丙泊酚和依托咪酯对小鼠海马锥体神经元电生理特性影响的比较

Comparing effects of propofol and etomidate on electrophysiology properties of hippocampal pyramidal neurons of mice

目的:比较全身静脉麻醉药丙泊酚和依托咪酯对小鼠海马锥体神经元膜特性和微小突触后电流反应(m EPSCs)的影响。方法:运用全细胞膜片钳技术对C57小鼠海马细胞记录并比较分别在丙泊酚和依托咪酯作用前后动作电位反应和m EPSCs。结果:丙泊酚和依托咪酯均使神经元动作电位发放个数由8个降低至2个左右,使第一发放延时均显著延长,并使第一动作电位和第二动作电位峰值间隔显著增加,而动作电位峰值均无差异,另外丙泊酚组峰值间隔比依托咪酯组小。记录m EPSCs并分析发现丙泊酚组可降低m EPSCs发放频率,而对电流幅度和半峰宽无影响。依托咪酯组使m EPSCs发放频率降低,且使突触后电流幅度降低,半峰宽增加。结论:丙泊酚和依托咪酯均可抑制海马锥体细胞动作电位发放,且对动作电位发放延时和反应灵敏性均有抑制作用。丙泊酚通过抑制突触前囊泡释放来降低突触兴奋性传递,而对突触后无影响。依托咪酯同时抑制突触前囊泡释放和突触后通道灵敏性,从而抑制神经元m EPSCs反应。
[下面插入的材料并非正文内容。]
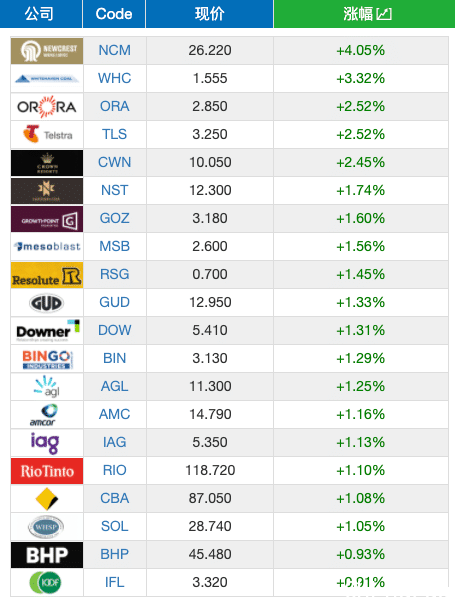
Task: Open the WHC stock code link
Action: (115, 78)
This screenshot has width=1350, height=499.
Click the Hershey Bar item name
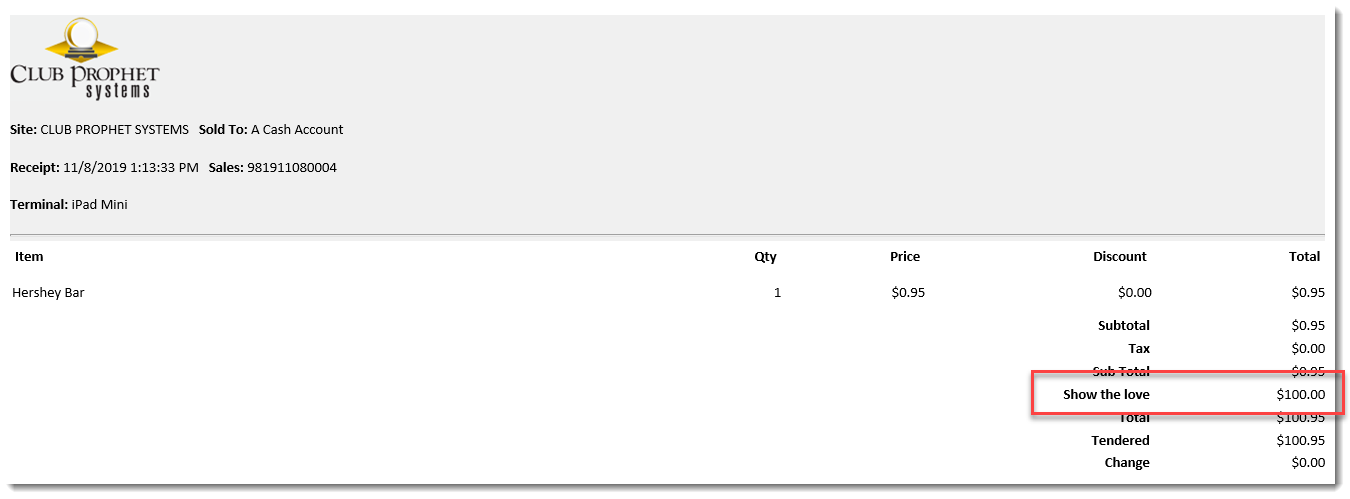click(x=48, y=293)
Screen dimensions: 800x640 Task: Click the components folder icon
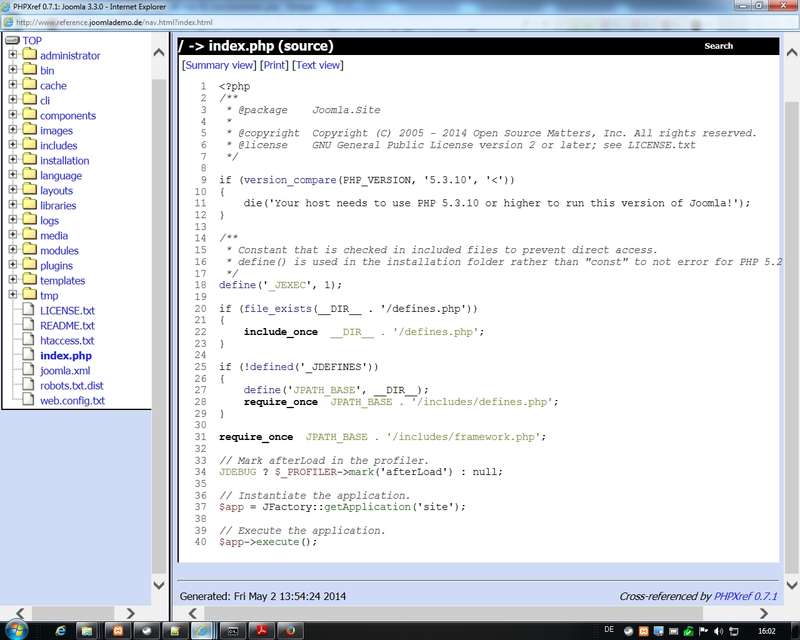(x=28, y=116)
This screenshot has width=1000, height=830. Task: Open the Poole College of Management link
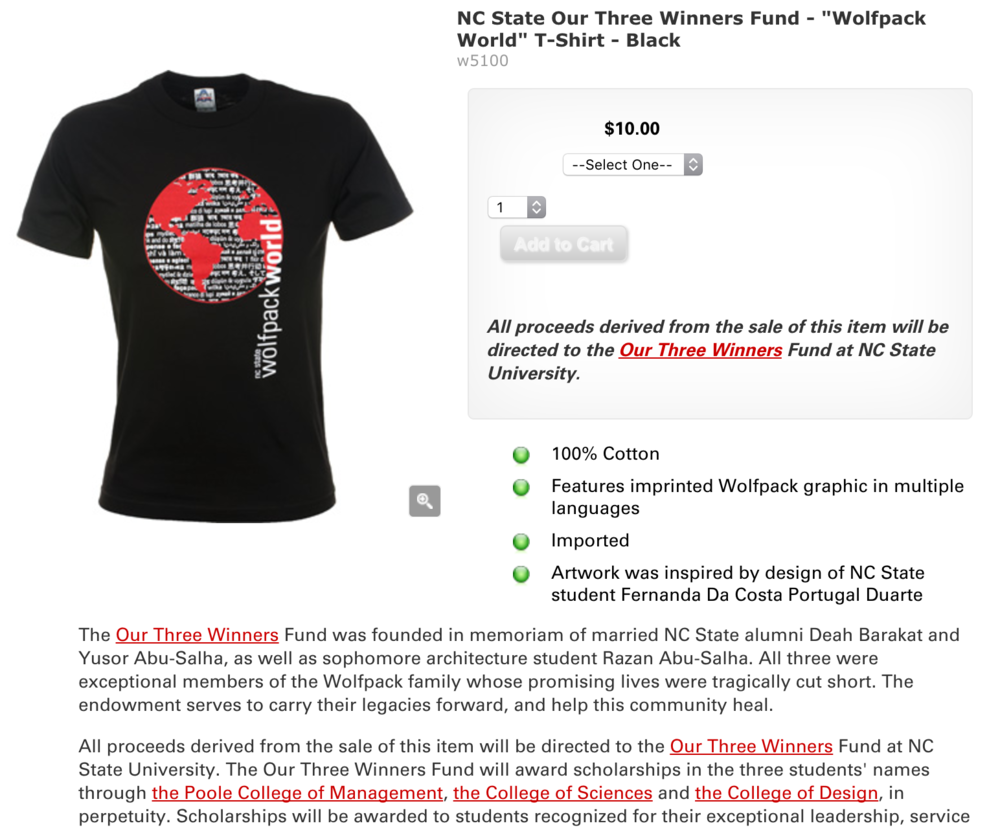[297, 792]
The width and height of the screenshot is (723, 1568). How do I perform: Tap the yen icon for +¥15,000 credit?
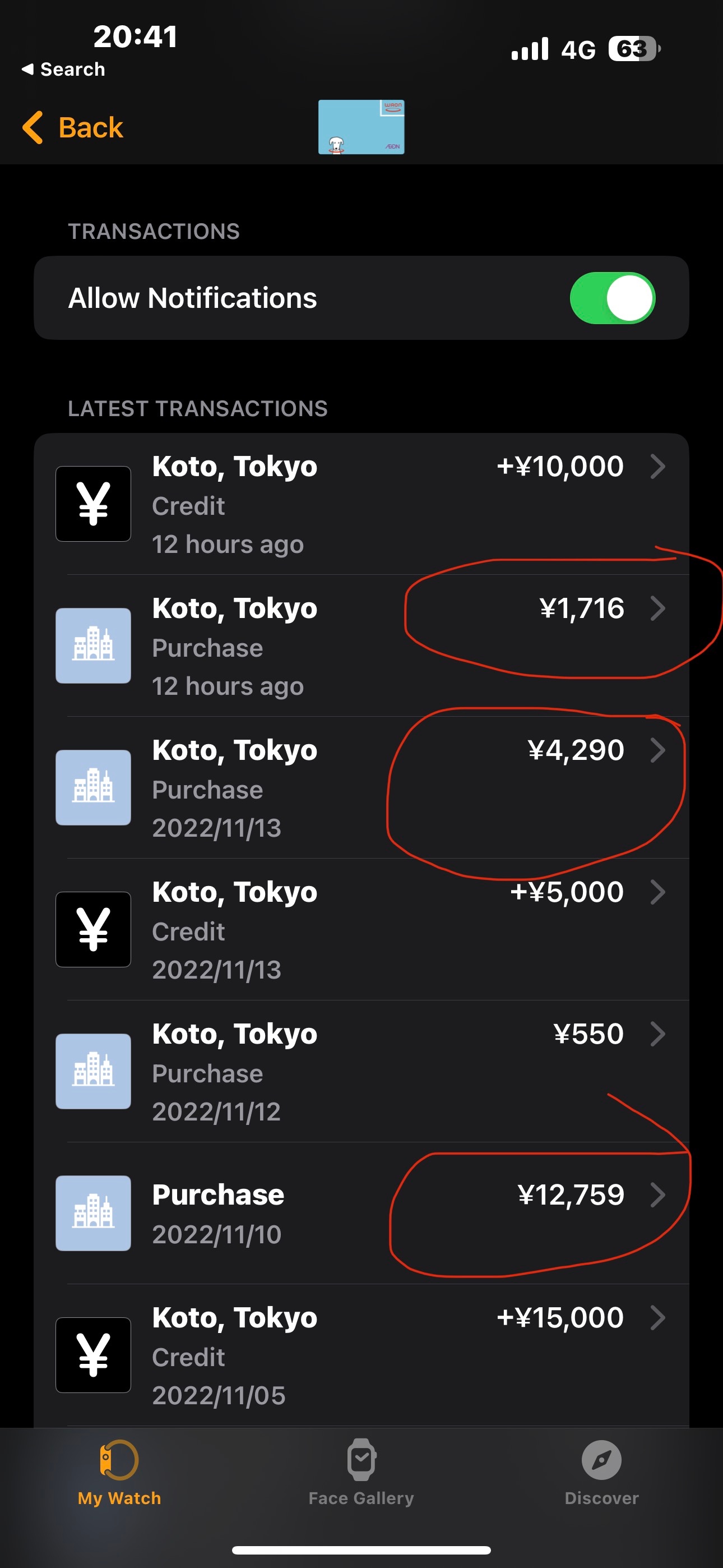click(93, 1354)
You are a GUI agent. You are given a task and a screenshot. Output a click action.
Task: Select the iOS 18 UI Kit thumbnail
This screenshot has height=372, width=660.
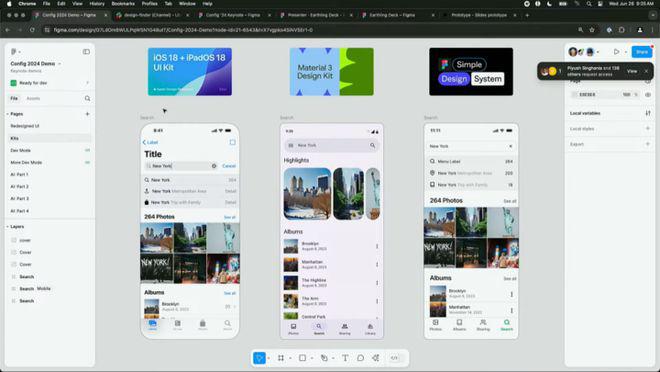tap(190, 72)
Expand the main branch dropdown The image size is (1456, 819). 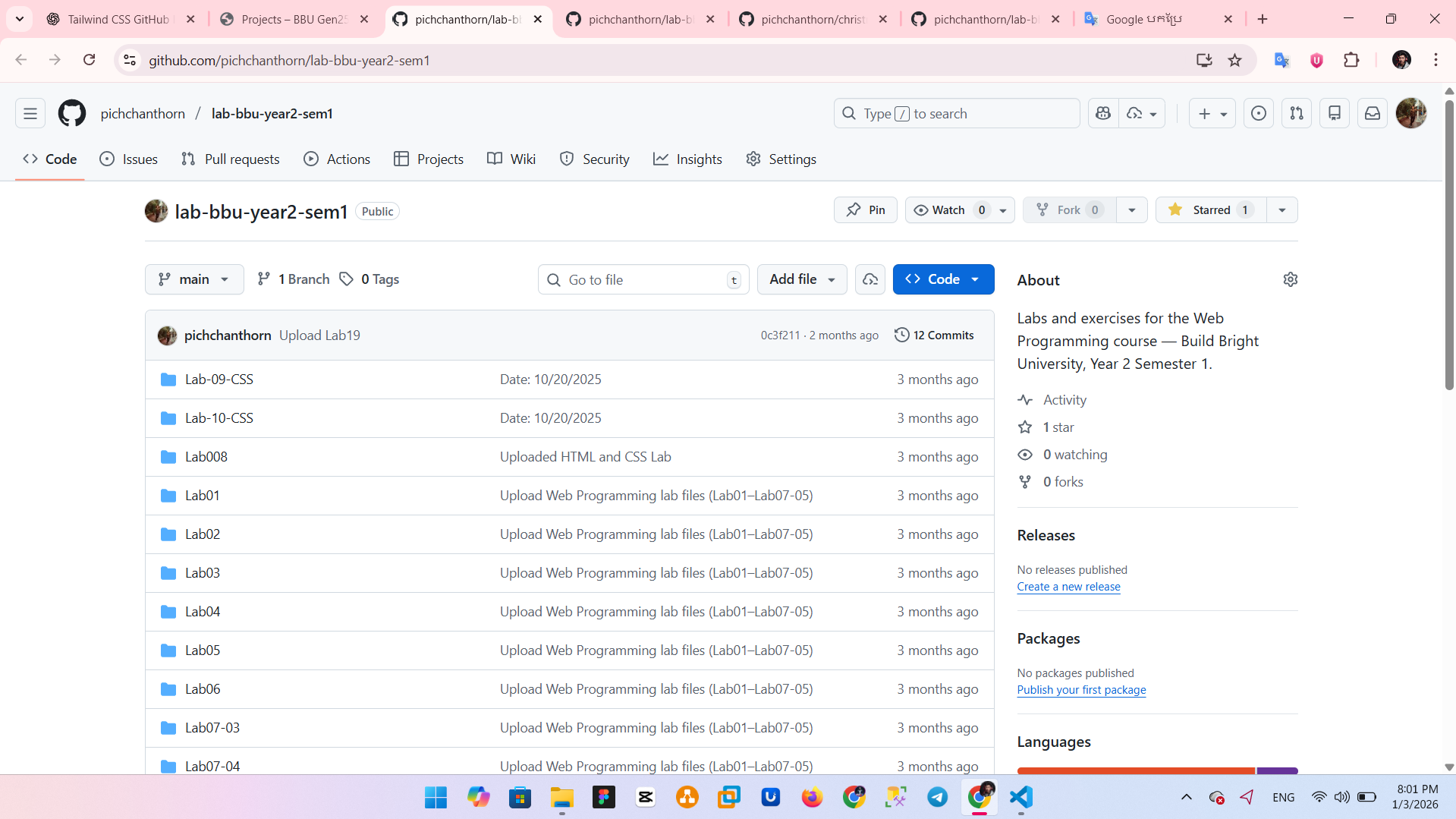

Objective To compare the effects of systemic intravenous anesthetics, propofol, and etomidate on membrane characteristics and miniature excitatory postsynaptic currents （mEPSCs） of hippocarnpal pyramidal neurons of mice. Methods The whole cell patch clamp technique was applied to record the hippocampal pyramidal neurons of C57 mouse. And the responses of action potential and mEPSCs before and after the application of propofol and etomidate were compared. Results Propofol and etomidate significantly decreased the number of action potential from 8 to 2, obviously increased the first spike latency and interspike interval between the first action potential and the second action potential. No significant differences were found in the peak value of action potential, and the interspike interval in propofol group was smaller than that in etomidate group. The mEPSCs were recorded. And the analyzed results showed that propofol decreased the discharge frequency of mEPSCs, but had no influence on current amplitude and half peak width, and that etomidate reduced the discharge frequency of mEPSCs, decreased the postsynaptic current amplitude and increased the half peak width. Conclusion Both propofol and etomidate inhibit the hippocampal pyramidal cell action potential spike and the spike latency of action potential and response sensitivity. Propofol reduces the excitatory synaptic transmission by inhibiting presynaptic vesicle release, without affecting postsynaptic, while etomidate inhibits mEPSCs of neuron by inhibiting the presynaptic vesicle release and postsynaptic channel sensitivity.